Une série dramatique sur M6 suivie d’un reportage, le 27 avril, furent consacrés à l’accident de Tchernobyl, le 26 avril 1986, et j’avoue que la gravité de l’accident et la menace d’anéantissement à laquelle l’Europe a miraculeusement échappé m’étaient sorties de la mémoire. L’accident s’est produit sur le réacteur 4 et, sans l’abnégation et le sacrifice de milliers, de dizaines de milliers de liquidateurs, il est probable que les matériaux en fission infiltrés auraient provoqué l’explosion des trois autres réacteurs et, partant, une forme d’apocalypse. Aussi deux réflexions me viennent-elles à l’esprit.

En premier lieu, la nécessaire mutation des sociétés qui banalisent l’usage des technologies avancées. La dramatique était sans doute caricaturale, mais la confrontation entre physiciens nucléaires et membres du Politburo était édifiante. Aux uns, instruits et formés, le savoir ! Aux autres, incultes, bornés et arrogants, le pouvoir !

On ne met pas des grenades entre les mains des enfants. On ne confie pas la supervision de l’énergie nucléaire à des gens qui n'ont pas la formation adéquate ! C’est ce qui, en partie, explique l’absence de réactivité de la chaîne de commandement soviétique le long de laquelle les échelons n’ont cherché qu’à minimiser les faits et maintenir l’omerta. Il fallait que le peuple soit bien dévoué pour accepter un sacrifice qu’une information transparente aurait permis de réduire. Et il fallait que la confusion soit immense pour que surgisse un besoin de transparence – glasnost – qui n’était pas étranger à la chute du régime, trois ans plus tard.

En second lieu, l’irréversibilité du processus ! J’entends des objections d’indignation légitime à la prolifération du nucléaire, et pourtant, quand le vin est tiré, il faut le boire. D’aucuns, aujourd’hui, diabolisent le nucléaire et œuvrent à son élimination, mais ils tombent précisément dans le piège que leur tend le diable ! Le nucléaire est arrivé avec une sorte d’emballement : augmentation de la démographie, augmentation des besoins énergétiques, maîtrise de la technologie et production de l’énergie nucléaire, abondante et bon marché. Peut-être aurait-il fallu ne jamais en arriver là, mais les regrets sont inutiles.

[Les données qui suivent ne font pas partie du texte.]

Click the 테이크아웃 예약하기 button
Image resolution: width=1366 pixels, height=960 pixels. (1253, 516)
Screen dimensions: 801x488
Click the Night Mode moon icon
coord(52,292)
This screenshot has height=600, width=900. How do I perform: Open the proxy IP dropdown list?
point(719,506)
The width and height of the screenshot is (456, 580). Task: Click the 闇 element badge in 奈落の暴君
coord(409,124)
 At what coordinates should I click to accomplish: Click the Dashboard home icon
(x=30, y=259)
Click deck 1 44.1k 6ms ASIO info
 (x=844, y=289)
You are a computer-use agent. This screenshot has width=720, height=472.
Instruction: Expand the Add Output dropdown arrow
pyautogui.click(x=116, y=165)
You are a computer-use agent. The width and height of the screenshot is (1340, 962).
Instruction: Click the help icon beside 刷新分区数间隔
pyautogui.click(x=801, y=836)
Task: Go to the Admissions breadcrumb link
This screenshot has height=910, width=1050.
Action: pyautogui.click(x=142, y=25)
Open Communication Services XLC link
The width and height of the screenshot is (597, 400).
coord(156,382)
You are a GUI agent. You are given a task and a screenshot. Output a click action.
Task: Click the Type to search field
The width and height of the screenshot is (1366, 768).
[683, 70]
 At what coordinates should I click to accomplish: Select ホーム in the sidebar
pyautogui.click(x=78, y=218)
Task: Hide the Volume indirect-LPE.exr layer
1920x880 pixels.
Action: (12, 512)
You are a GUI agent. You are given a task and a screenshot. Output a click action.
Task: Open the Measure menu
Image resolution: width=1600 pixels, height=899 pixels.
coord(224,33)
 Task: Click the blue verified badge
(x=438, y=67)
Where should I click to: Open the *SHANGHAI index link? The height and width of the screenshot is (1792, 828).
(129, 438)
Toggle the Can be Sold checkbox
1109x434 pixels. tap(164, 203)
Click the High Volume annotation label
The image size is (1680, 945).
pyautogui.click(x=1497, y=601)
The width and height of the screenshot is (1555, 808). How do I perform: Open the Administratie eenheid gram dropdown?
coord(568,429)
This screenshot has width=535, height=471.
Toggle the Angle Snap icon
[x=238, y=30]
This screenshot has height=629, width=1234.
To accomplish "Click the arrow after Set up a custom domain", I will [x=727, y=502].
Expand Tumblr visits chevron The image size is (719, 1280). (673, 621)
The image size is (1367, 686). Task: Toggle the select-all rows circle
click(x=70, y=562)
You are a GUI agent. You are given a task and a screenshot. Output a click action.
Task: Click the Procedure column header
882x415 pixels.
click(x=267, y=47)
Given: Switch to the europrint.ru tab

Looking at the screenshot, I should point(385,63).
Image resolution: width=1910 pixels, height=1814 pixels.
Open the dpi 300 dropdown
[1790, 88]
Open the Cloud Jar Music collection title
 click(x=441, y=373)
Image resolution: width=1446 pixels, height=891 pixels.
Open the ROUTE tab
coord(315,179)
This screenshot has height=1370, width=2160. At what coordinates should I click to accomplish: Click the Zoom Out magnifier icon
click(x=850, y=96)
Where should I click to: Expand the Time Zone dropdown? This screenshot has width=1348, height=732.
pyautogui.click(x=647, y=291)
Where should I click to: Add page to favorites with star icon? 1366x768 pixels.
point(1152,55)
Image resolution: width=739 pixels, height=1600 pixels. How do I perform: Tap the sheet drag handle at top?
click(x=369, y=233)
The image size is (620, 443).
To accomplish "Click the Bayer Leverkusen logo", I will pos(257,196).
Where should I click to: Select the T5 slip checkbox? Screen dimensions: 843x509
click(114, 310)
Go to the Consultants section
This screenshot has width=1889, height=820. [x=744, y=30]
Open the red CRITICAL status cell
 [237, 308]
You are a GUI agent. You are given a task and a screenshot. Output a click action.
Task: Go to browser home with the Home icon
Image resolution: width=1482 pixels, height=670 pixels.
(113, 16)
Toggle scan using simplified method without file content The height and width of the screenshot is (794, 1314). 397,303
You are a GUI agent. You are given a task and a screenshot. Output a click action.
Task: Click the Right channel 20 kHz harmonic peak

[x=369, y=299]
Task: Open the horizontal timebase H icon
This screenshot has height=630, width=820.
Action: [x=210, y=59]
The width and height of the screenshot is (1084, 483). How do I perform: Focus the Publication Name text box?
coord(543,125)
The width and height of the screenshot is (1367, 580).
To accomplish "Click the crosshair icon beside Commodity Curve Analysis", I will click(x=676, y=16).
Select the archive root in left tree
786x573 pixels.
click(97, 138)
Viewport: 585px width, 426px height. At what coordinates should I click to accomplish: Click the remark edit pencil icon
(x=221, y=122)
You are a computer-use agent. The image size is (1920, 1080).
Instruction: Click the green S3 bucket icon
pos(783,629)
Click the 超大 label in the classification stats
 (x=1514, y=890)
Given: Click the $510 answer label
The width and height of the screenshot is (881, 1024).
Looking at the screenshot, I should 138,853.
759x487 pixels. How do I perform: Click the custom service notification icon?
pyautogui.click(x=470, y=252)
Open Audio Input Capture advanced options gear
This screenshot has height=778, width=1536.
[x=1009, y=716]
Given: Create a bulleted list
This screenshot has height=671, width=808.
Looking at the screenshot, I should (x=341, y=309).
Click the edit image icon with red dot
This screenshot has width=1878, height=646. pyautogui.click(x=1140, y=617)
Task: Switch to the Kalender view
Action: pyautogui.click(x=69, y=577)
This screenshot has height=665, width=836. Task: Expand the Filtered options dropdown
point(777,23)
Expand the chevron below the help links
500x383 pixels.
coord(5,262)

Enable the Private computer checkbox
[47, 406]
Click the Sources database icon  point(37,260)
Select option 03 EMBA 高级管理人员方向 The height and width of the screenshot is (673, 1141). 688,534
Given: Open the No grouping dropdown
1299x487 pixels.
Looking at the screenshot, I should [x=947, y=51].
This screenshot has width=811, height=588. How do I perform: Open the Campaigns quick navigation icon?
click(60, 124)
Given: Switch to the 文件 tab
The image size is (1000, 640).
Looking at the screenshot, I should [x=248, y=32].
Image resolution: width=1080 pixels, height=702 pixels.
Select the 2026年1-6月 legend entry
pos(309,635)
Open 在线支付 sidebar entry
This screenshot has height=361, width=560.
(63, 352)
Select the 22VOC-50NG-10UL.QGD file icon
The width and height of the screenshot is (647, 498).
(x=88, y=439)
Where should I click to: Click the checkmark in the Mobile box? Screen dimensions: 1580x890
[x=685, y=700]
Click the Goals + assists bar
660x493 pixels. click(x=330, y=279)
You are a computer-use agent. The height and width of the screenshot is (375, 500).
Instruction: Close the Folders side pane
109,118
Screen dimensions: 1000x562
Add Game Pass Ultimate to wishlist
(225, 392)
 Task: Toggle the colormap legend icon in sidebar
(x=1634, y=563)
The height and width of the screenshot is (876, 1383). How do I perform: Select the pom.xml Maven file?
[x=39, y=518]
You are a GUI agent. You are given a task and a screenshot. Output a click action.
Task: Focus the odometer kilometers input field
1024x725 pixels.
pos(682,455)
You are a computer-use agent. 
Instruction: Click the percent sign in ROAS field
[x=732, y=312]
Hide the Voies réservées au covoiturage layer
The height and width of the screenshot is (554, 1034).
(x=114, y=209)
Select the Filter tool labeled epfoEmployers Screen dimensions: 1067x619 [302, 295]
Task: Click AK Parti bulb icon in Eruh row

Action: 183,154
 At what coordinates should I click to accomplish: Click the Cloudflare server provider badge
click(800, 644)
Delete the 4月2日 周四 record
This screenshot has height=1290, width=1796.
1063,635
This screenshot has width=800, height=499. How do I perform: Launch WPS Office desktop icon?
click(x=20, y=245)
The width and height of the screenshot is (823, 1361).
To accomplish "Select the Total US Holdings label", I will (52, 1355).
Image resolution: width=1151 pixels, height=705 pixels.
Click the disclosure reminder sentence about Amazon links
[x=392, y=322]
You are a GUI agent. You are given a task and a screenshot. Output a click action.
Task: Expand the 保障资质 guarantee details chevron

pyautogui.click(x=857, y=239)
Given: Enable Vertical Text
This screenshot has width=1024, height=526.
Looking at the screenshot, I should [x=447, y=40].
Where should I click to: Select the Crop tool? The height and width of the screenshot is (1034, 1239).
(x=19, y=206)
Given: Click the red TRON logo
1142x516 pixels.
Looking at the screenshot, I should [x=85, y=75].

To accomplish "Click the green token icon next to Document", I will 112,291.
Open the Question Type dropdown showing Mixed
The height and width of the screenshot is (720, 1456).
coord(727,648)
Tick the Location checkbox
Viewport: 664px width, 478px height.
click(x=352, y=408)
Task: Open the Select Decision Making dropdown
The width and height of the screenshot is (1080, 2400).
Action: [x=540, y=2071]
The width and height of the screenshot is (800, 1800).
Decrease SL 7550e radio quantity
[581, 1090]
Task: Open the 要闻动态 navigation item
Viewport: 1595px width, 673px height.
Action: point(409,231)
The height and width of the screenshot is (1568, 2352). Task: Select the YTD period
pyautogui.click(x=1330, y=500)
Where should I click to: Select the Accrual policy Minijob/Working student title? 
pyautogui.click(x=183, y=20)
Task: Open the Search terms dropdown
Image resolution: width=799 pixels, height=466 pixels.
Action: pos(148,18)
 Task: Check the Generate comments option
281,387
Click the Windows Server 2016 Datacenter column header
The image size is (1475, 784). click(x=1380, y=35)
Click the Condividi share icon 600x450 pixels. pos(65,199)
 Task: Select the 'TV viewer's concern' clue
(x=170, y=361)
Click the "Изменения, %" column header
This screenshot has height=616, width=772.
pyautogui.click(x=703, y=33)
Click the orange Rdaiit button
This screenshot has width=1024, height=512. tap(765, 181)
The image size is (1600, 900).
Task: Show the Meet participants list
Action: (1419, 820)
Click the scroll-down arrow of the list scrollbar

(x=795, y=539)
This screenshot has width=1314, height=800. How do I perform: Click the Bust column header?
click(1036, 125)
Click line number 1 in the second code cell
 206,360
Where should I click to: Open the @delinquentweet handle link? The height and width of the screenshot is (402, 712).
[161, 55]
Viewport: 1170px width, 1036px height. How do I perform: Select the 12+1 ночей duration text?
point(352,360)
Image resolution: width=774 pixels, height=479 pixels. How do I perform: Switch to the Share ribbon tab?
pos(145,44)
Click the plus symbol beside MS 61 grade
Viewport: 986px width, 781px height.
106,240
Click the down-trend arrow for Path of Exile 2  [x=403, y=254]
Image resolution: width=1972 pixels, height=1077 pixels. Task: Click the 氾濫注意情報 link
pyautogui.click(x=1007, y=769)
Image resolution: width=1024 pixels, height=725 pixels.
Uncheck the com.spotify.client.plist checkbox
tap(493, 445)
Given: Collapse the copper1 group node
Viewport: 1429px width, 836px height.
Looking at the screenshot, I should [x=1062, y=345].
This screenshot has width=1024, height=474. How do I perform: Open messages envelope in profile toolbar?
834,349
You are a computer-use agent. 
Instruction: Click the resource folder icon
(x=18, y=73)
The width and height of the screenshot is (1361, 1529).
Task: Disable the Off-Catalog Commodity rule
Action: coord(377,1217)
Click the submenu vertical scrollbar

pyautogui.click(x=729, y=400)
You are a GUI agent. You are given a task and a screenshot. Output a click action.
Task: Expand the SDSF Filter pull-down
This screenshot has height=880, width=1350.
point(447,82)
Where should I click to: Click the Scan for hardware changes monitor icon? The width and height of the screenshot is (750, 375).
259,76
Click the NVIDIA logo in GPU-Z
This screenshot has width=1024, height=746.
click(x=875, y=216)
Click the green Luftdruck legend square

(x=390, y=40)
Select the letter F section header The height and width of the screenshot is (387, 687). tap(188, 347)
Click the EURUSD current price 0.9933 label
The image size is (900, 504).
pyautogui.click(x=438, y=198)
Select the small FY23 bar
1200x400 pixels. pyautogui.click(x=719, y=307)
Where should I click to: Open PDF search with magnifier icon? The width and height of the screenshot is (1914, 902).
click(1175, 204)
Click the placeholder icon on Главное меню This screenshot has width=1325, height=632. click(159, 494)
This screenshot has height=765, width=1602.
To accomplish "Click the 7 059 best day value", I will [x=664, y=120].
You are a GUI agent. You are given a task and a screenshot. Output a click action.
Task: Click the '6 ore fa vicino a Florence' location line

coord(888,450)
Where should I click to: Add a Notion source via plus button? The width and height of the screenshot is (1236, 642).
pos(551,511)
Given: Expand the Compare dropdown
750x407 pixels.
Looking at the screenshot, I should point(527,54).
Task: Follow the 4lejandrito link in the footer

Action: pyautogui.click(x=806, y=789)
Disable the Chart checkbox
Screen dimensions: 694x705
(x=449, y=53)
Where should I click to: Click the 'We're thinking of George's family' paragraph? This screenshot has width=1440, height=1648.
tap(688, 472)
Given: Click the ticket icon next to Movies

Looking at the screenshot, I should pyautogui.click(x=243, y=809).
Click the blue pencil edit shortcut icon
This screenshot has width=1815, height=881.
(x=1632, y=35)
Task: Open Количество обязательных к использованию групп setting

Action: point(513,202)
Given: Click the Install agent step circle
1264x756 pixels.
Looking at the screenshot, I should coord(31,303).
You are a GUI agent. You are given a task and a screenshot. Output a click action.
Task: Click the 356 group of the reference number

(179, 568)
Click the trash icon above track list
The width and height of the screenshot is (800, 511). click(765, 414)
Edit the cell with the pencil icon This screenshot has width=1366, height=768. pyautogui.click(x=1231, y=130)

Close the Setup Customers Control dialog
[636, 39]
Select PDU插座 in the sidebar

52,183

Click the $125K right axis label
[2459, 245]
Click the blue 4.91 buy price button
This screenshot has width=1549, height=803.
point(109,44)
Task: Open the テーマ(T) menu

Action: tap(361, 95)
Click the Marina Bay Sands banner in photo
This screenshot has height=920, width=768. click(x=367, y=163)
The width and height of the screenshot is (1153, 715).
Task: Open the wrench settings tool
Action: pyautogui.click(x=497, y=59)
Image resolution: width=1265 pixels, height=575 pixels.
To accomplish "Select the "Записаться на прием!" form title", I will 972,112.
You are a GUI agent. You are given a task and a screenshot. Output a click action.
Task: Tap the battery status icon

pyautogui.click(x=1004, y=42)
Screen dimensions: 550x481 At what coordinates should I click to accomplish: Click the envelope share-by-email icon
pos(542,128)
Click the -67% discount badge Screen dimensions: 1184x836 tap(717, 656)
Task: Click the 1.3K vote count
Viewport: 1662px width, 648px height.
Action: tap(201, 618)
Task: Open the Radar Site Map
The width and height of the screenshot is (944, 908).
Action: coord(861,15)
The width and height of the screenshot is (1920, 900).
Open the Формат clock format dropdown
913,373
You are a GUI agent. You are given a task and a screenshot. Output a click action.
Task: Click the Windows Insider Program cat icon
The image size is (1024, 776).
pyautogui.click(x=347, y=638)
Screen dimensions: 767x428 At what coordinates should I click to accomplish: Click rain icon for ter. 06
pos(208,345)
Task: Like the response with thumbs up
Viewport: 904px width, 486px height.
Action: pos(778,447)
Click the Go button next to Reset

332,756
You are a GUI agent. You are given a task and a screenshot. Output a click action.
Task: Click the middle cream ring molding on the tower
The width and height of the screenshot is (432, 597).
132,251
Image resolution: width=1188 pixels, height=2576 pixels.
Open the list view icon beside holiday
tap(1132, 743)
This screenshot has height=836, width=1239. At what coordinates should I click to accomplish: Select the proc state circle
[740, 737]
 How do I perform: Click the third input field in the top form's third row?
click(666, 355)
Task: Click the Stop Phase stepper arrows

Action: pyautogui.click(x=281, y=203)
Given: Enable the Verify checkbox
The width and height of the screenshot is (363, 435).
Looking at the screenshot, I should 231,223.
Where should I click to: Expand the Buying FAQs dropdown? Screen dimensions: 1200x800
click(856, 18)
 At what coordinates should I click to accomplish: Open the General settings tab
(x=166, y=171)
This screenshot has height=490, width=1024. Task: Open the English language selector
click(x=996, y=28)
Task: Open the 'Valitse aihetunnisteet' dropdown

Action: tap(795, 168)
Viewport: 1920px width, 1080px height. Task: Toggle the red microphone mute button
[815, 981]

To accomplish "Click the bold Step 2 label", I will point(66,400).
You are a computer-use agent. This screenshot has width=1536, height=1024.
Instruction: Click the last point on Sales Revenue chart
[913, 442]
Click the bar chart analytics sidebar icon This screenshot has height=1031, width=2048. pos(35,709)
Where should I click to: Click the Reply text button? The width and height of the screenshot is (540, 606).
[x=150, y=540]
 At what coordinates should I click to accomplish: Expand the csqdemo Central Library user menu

La gestion d’un parc nucléaire vieillissant exige une excellence grandissante et des ingénieurs de très haut niveau. Le cercle est vicieux. A contrario, le démantèlement que d’aucuns proposent entraîne une perte de compétences laquelle nous met à la merci d’un Tchernobyl bis repetita.

Eh oui, le diable est dans les détails, et quand il s’est invité, il est difficile de le congédier. En attendant qu’il se lasse, les uns et les autres devront dîner avec de longues cuillers.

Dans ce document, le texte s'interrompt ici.